The oral aspects of osteopetrosis became more salient with the increase in the lifespan of these patients. Bjorvatn et al (24) reported great distortion in the primary molars and permanent teeth of children with malignant osteopetrosis. There was a limitation of the vertical growth of the alveolar ridge, with embedding of the teeth into the basal bone. Any injury or fenestration in the overlying oral mucosa may lead to osteitis and extraoral fistula formation. Bjorvatn et al (24) described the odontogenic features of patients with osteopetrosis as enamel hypoplasia, dentinal defects and delayed teeth eruption. Batra and Shah (25) reported a case of osteomyelitis of the mandible following tooth extraction in a 19-year-old woman with malignant osteopetrosis. This result was attributed to the poor bone vascularization and reduced local defences. In the present case, the patient had soft tissue swelling and infiltration of the right cheek. Most teeth were unerupted and the paranasal sinuses were not aerated (as seen on computed tomographic evaluation of the facial bones). The initial clinical diagnosis was a draining gingivobuccal fistula; however, failure to respond to broad-spectrum antibiotics and the pathological description of the debrided bony fragments of the right maxilla shifted the diagnosis to chronic osteomyelitis. The etiology behind it was most likely the unerupted teeth of the upper jaw. The chronicity of this infection has necessitated repeated surgical intervention for further debridement of the necrotic tissues and infected bone. Early diagnosis of osteomyelitis in patients with draining fistulas in the oral cavity and aggressive surgical intervention are extremely important issues in the management of these conditions.

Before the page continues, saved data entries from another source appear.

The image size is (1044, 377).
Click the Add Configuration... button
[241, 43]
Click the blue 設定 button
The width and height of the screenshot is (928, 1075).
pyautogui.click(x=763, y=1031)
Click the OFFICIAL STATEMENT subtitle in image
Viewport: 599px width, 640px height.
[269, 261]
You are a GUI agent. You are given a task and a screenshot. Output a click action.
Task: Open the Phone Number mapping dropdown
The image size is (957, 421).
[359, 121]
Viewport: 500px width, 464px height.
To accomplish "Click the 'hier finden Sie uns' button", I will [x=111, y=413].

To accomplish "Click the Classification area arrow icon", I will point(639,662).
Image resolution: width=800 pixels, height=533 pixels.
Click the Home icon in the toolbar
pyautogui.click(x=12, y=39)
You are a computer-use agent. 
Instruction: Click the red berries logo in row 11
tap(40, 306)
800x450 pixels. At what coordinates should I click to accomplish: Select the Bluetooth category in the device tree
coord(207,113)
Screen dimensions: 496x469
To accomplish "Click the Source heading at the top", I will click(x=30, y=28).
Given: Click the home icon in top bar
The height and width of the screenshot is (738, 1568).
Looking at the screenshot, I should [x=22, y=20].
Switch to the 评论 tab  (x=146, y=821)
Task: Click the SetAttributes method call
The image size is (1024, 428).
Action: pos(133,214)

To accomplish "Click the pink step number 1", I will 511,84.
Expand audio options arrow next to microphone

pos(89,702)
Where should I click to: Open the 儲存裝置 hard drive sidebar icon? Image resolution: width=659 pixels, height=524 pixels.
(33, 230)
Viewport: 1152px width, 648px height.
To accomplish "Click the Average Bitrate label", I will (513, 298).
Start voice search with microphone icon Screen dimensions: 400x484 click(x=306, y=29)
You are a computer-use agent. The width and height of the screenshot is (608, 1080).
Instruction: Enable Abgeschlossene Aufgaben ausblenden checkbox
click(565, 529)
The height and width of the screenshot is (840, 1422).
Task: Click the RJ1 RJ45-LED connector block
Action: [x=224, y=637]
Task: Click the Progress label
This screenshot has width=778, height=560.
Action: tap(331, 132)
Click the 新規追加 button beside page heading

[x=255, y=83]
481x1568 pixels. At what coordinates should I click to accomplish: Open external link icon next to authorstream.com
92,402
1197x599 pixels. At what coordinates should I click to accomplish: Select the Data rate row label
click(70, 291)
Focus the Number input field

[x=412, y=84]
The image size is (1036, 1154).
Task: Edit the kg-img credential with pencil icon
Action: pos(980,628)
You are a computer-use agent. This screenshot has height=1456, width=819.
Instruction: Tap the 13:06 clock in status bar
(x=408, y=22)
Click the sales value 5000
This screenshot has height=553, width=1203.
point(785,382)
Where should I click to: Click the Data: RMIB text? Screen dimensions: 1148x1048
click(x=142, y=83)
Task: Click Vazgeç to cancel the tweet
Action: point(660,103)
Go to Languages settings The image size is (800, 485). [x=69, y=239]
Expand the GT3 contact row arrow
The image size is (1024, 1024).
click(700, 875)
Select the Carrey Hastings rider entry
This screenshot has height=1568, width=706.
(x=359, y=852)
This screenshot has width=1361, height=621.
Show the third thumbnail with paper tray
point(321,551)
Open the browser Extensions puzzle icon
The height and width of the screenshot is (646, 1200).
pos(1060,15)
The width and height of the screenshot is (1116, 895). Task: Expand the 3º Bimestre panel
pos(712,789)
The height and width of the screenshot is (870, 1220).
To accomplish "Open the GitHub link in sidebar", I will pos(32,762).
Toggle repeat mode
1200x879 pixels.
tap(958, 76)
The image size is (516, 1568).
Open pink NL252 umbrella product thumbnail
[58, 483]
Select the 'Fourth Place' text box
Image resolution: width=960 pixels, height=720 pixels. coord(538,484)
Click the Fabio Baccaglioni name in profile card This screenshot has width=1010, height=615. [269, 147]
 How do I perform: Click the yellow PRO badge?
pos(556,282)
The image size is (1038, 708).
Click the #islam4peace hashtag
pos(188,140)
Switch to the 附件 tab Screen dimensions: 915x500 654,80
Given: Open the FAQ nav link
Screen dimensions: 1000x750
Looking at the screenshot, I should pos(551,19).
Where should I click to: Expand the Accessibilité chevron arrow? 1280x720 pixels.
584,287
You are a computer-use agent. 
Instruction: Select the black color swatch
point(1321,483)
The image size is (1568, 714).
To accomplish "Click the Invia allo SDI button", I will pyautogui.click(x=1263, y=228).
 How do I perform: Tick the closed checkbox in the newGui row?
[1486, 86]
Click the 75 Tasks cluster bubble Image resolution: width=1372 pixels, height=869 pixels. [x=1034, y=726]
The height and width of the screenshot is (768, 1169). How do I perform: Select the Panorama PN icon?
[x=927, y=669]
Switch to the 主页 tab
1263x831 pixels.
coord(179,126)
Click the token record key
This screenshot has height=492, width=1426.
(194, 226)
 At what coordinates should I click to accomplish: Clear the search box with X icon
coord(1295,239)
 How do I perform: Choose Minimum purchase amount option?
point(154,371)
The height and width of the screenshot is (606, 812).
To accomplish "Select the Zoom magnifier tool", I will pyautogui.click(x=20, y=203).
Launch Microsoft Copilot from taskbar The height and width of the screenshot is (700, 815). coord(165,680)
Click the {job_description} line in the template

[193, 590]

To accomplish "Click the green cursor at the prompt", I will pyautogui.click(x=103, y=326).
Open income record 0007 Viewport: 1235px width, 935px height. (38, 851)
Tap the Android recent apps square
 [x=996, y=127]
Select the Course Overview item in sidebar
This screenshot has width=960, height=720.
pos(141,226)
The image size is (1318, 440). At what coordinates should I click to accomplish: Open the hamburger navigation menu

Table 2 summarizes the head and neck manifestations of osteopetrosis.
TABLE 2.
Head and neck manifestations of osteopetrosis
| Sign or symptom | Radiological or histological finding |
|---|---|
| Headache | Hydrocephalus, impairment of cranial nerve drainage |
| Leonine facies, frontal bossing, hypertelorism | Defective remodelling process, thickening of bone |
| Small orbits | |
| Abnormal nasoethmoid complexes | |
| Visual disturbances | Narrowing of the optic canal |
| Anosmia | Thickening of bone at cribriform plate |
| Facial paresis or paralysis | Overgrowth of facial canal |
| Herniation of facial nerve | |
| Recurrent otitis media | |
| Facial sensory changes | Overgrowth of bone at cranium resulting in compression of multiple branches of the trigeminal nerve |
| Vertigo (rare) | Normal vestibular structures |
| Conductive hearing loss | Otitis media with effusion |
| Narrowed eustachian tube | |
| Ossicular joint ankylosis | |
| Persistence of fetal stapes (ring-like) | |
| Exostosis in the middle ear | |
| Sensory neural hearing loss | Narrowing in internal auditory canal |
| Thickening of the optic capsule layers | |
| Sinuses | Poor pneumatization of sinuses, bud formation |
| Complete agenesis | |
| Malocclusion | Distortion in primary molars and permanent teeth |
| Condylar cartilage calcification | |
| Odontogenic features | Enamel hypoplasia |
| Dentinal defects | |
| Delayed teeth eruption | |
| Soft tissue swelling | Osteitis of upper or lower jaw |
| Oral fistula | |
| Abscess and subcutaneous tissue infiltration |
CONCLUSION
Osteopetrosis is a metabolic disease of bone with a devastating clinical picture. The defect in bone formation and resorption due to osteoclastic malfunction results in an increase in bony mass. Long bones lose their hard structure to withstand stress, and narrowing of the cranial foramina results in neurological symptoms. The otolaryngological and systemic manifestations of this disease are too broad to enumerate. Deafness and the oral aspects of osteopetrosis, such as infections and odontogenic disease, are what prompted our involvement with the affected child, and treatment can be very unsatisfactory unless early intervention occurs.